Dengan memperhatikan komposisi sebenarnya dari virus, dan membandingkan antara berbagai jenis lokasi pada virus, mereka menemukan bukti bahwa seleksi alam telah memungkinkan virus untuk melawan proses mutasi agar tetap bertahan.



Dari profil mutasi tim peneliti dapat memprediksikan, misalnya bahwa 65% dari residu seharusnya menjadi U dan 40% seharusnya menjadi pasangan UU. Tetapi dalam kenyataannya konten U jauh lebih rendah dan konten UU hanya sekitar seperempat dari yang telah diperkirakan.

“Ini bisa jadi dikarenakan jika virus memiliki terlalu banyak U di dalamnya, maka tidak akan bertahan cukup baik untuk bereproduksi.
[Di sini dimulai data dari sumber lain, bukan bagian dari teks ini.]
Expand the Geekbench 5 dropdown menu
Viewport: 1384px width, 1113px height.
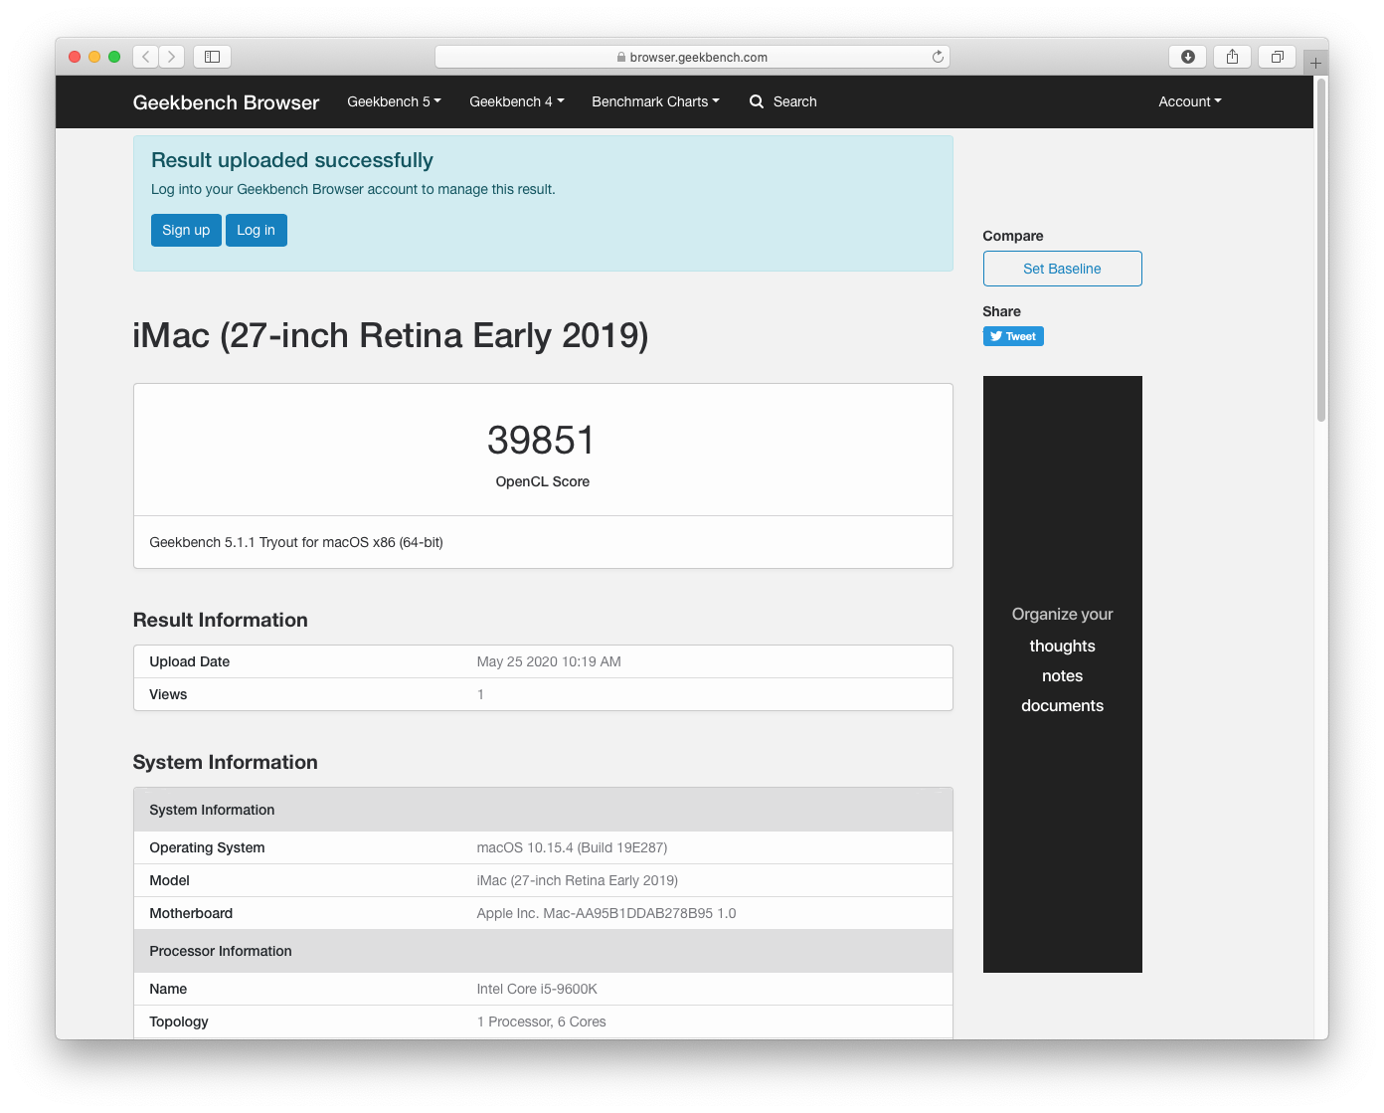coord(394,101)
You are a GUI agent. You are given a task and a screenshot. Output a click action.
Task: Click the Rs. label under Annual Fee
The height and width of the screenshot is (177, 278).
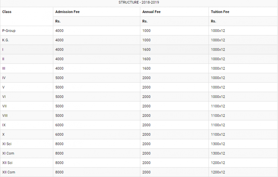pos(145,21)
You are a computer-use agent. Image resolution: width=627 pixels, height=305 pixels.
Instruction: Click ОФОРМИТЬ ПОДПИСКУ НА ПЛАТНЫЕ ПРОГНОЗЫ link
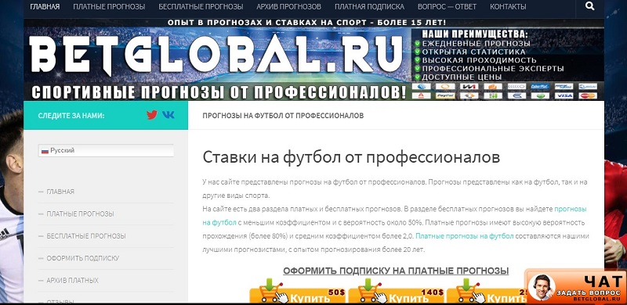[x=396, y=271]
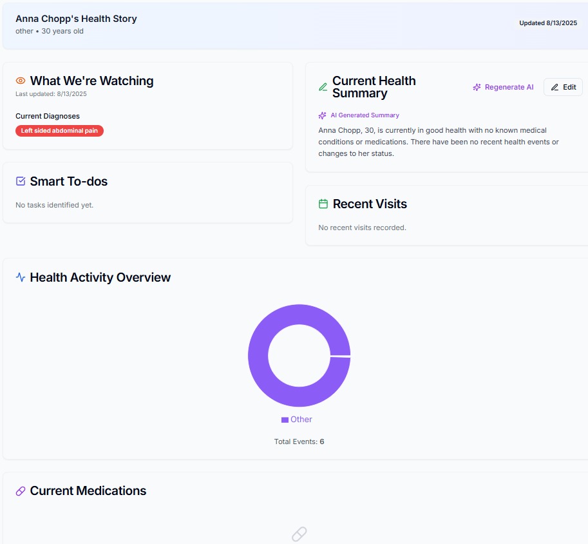Click the checkbox icon beside Smart To-dos
The height and width of the screenshot is (544, 588).
click(x=19, y=181)
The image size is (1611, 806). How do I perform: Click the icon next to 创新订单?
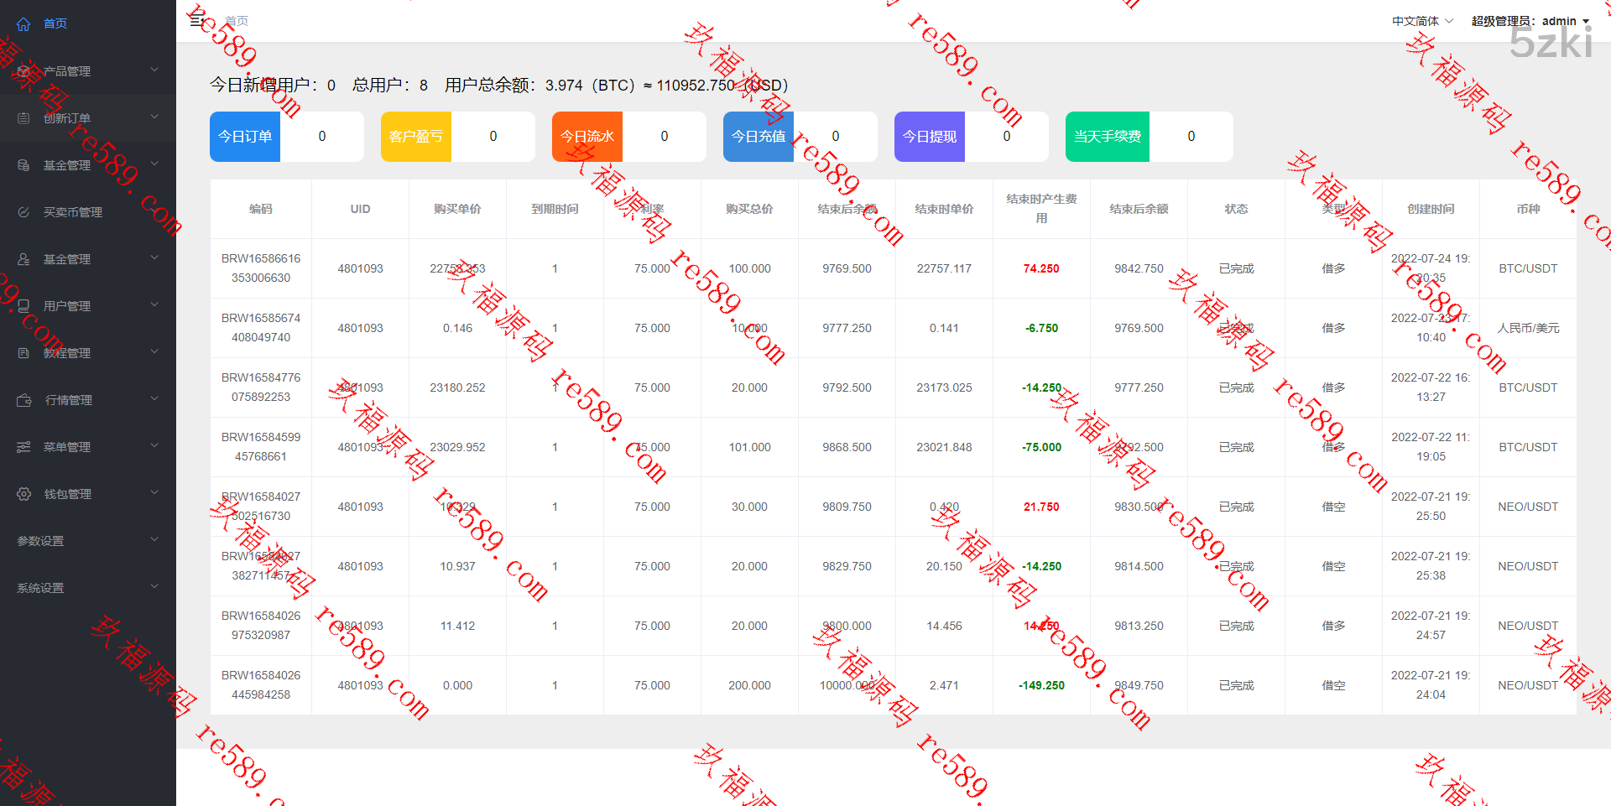[23, 118]
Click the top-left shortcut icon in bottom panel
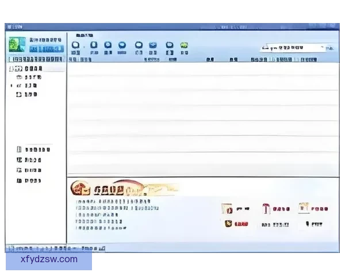The width and height of the screenshot is (345, 276). pyautogui.click(x=228, y=209)
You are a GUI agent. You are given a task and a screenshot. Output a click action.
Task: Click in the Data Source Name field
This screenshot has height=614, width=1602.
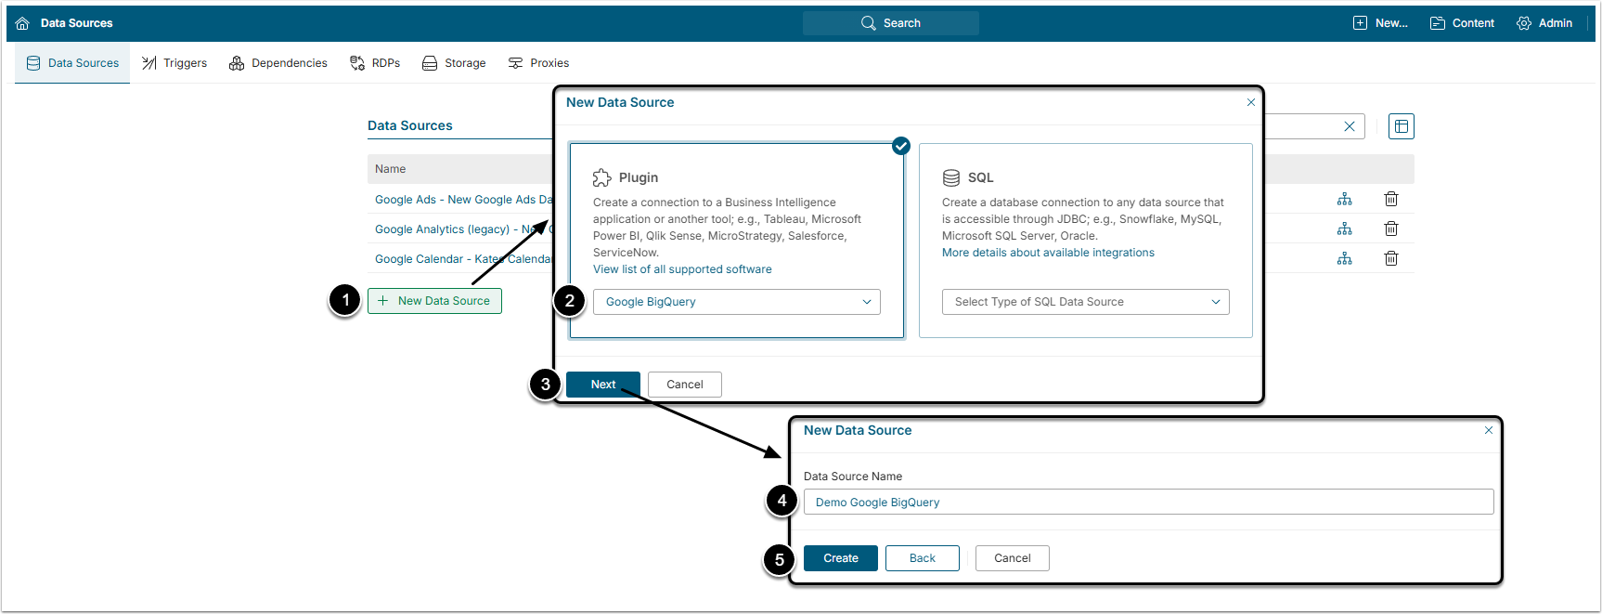(1148, 503)
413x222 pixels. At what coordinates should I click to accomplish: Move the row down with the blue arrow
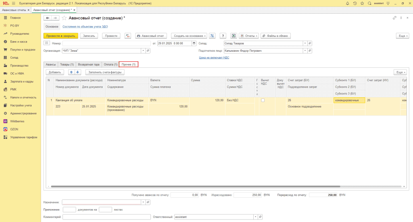point(78,72)
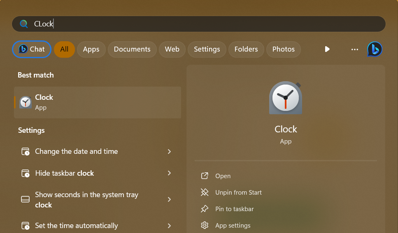Switch to the Documents filter tab
This screenshot has height=233, width=398.
[x=132, y=49]
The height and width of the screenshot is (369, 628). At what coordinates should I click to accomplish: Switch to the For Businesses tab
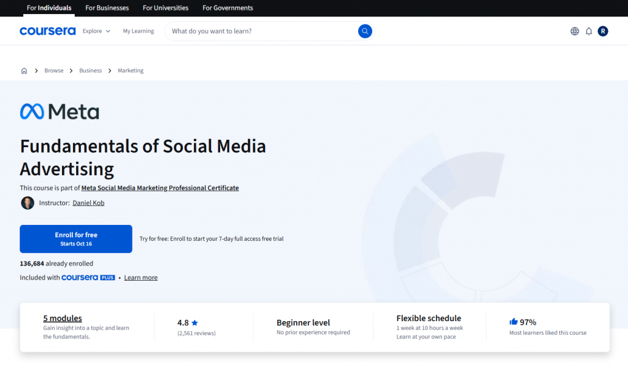click(x=107, y=8)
Kami memperkirakan bahwa untuk setiap 10 mutasi yang kita temui, ada 6 lainnya yang tidak pernah kita dapatkan karena virus-virus mutan tersebut terlalu buruk dalam memperbanyak” kata Hurst.

Dan ada beberapa alasan mengapa hal ini mungkin terjadi. Gen virus yang kaya akan U ditemukan tim kurang stabil dan terlihat pada tingkat yang lebih rendah. Manusia juga memiliki protein lain yang menyerang sekuens yang kaya akan residu U, yang mungkin dapat menghancurkan beberapa versi virus lainnya.

Hasil ini menunjukkan bahwa kita sedang menyerang virus dengan memutasinya dengan tujuan untuk melemahkannya. Ini juga memiliki implikasi dalam mendesain berbagai vaksin.

Berbagai penelitian saat ini lebih berfokus dalam menciptakan respons imun dari virus yang direkayasa untuk memiliki protein yang sama pada kulit luarnya seperti SARS-CoV-2. Jika temuan ini dikonfirmasi, dimungkinkan untuk mengubah SARS-CoV-2 secara langsung untuk membuat versi virus yang dilemahkan, yang tidak dapat membahayakan kita tetapi dapat melatih sel-sel kekebalan tubuh kita.

Profesor Hurst berkata: “Mengetahui apa yang disukai dan tidak disukai seleksi alam dalam virus ini sangat membantu dalam memahami seperti apa versi virus yang dilemahkan semestinya.

“Kami menyarankan, misalnya, meningkatkan konten U, seperti APOBEC yang terdapat di dalam sel kita, akan menjadi sebuah strategi yang masuk akal.”